• [Information provided]:
* * *
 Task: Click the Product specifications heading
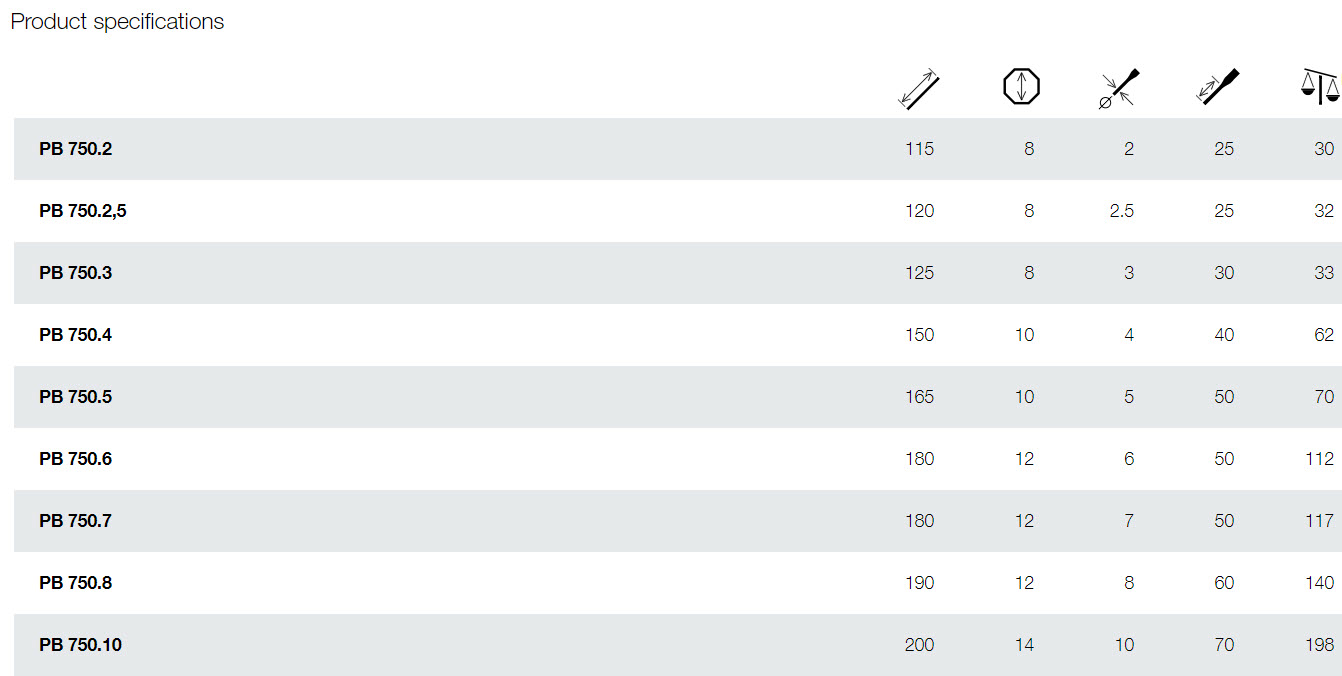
* * *
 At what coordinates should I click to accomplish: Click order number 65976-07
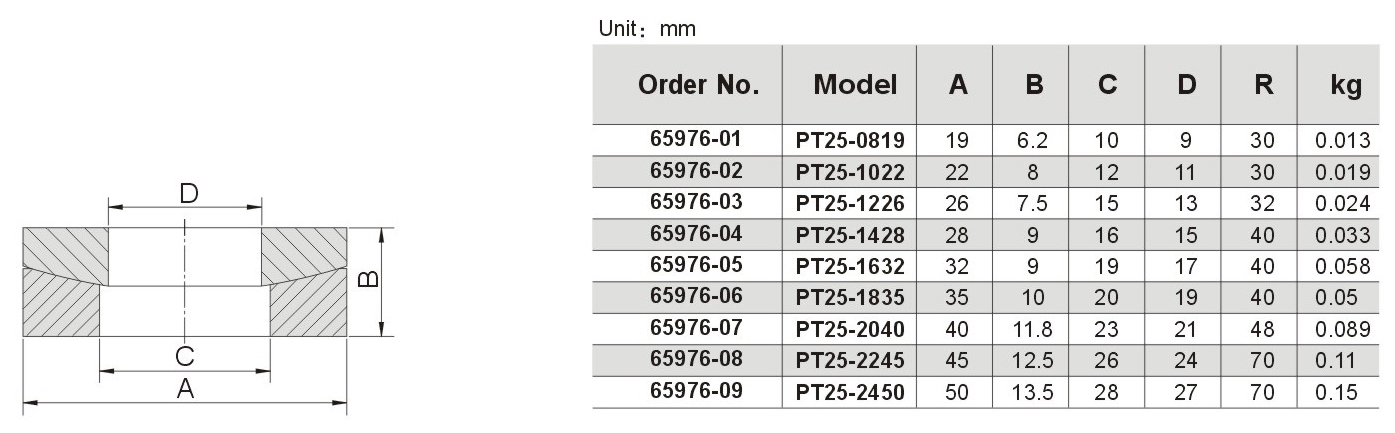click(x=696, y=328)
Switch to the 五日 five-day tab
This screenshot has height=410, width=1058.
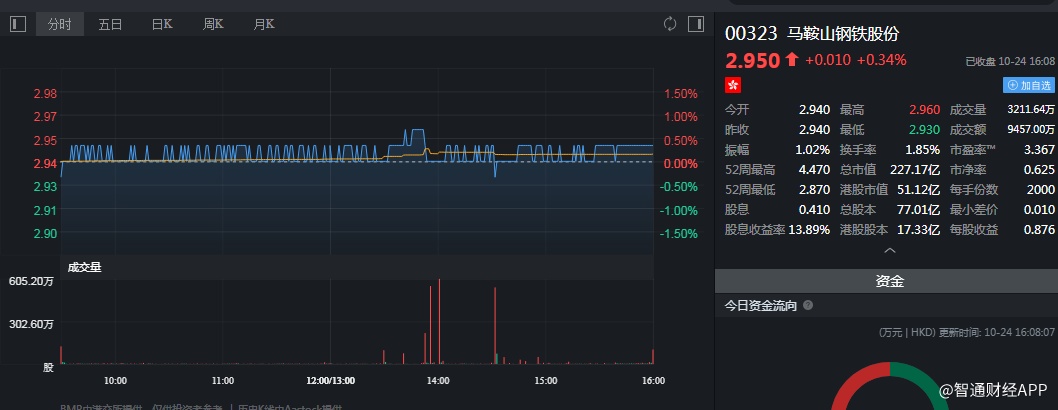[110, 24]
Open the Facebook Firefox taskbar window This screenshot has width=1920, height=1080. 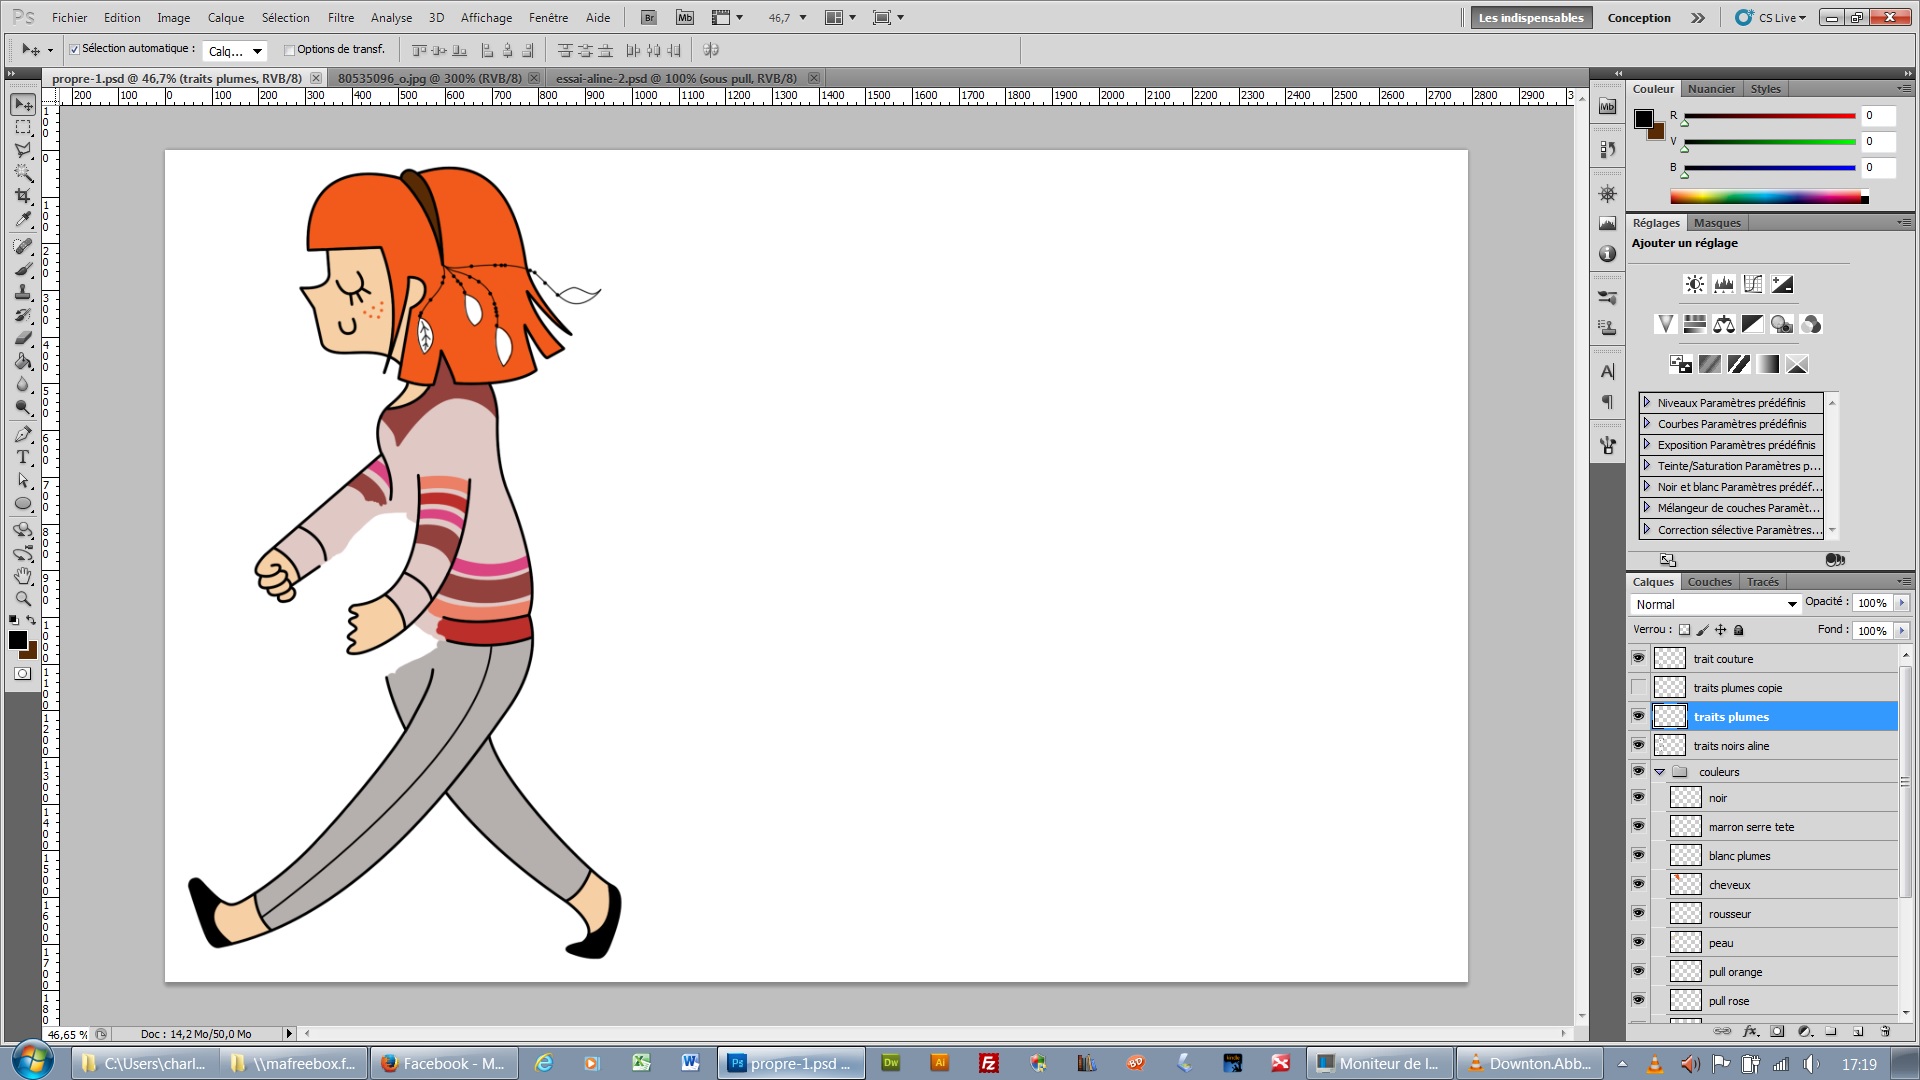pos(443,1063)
* * *
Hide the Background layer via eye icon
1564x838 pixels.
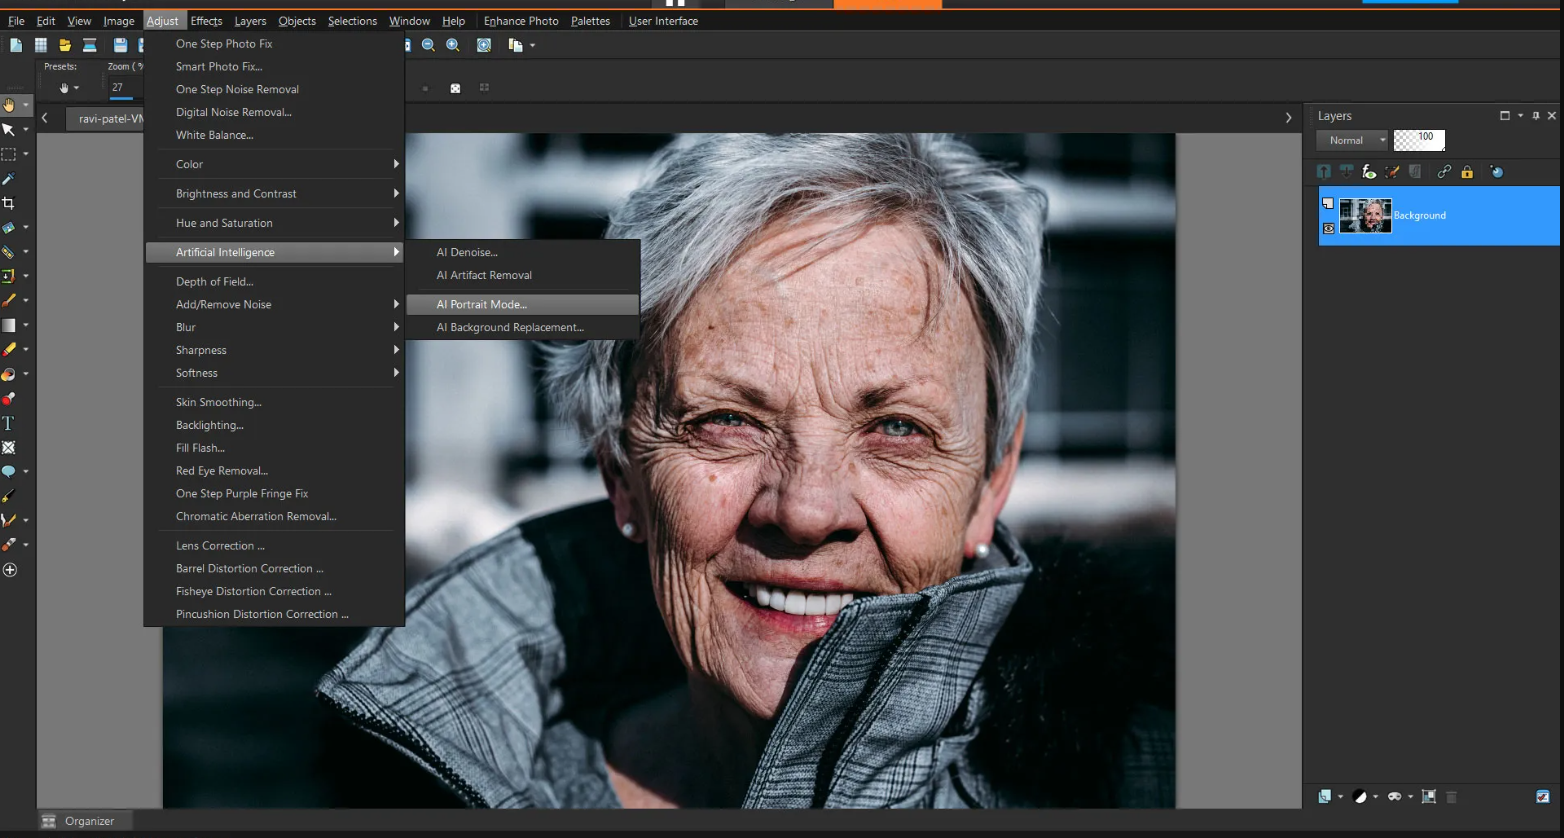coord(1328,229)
* * *
• [Problem requirements]:
Rename "eye icon" to "visibility toggle" in the material, starting at the line that has "Hide the Background layer via eye icon" and ending after the line that has "coord(1328,229)". Give only those lines, unchanged apart from that swap, and omit the pictures.

• [Result of this exercise]:
Hide the Background layer via visibility toggle
1564x838 pixels.
coord(1328,229)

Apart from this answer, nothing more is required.